■ What needs to be done: Once you have read the listing below, output it again exactly.

■ Records for this task:

--- START ---

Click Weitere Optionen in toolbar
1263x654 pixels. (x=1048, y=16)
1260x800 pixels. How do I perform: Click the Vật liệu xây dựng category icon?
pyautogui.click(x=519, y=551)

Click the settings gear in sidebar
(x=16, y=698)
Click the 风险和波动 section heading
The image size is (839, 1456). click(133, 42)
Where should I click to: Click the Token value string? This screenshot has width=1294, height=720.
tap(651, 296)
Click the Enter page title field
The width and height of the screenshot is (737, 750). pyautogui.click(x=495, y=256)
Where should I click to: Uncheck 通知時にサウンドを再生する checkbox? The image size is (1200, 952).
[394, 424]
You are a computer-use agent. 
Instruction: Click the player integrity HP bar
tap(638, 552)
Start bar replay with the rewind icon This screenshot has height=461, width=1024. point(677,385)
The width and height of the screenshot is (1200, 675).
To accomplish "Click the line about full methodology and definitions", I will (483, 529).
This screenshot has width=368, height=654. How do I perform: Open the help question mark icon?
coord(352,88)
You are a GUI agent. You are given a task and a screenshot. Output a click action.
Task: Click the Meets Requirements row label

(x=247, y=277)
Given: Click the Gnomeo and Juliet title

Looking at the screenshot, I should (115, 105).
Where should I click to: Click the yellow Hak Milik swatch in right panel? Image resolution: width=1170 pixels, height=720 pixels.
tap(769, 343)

--- END ---

■ Answer:
Click Weitere Optionen in toolbar
1263x654 pixels. (x=1048, y=16)
1260x800 pixels. How do I perform: Click the Vật liệu xây dựng category icon?
pyautogui.click(x=519, y=551)

Click the settings gear in sidebar
(x=16, y=698)
Click the 风险和波动 section heading
The image size is (839, 1456). click(133, 42)
Where should I click to: Click the Token value string? This screenshot has width=1294, height=720.
tap(651, 296)
Click the Enter page title field
The width and height of the screenshot is (737, 750). pyautogui.click(x=495, y=256)
Where should I click to: Uncheck 通知時にサウンドを再生する checkbox? The image size is (1200, 952).
[394, 424]
You are a computer-use agent. 
Instruction: Click the player integrity HP bar
tap(638, 552)
Start bar replay with the rewind icon This screenshot has height=461, width=1024. point(677,385)
The width and height of the screenshot is (1200, 675).
To accomplish "Click the line about full methodology and definitions", I will (483, 529).
This screenshot has width=368, height=654. How do I perform: Open the help question mark icon?
coord(352,88)
You are a GUI agent. You are given a task and a screenshot. Output a click action.
Task: Click the Meets Requirements row label

(x=247, y=277)
Given: Click the Gnomeo and Juliet title

Looking at the screenshot, I should (115, 105).
Where should I click to: Click the yellow Hak Milik swatch in right panel? Image resolution: width=1170 pixels, height=720 pixels.
tap(769, 343)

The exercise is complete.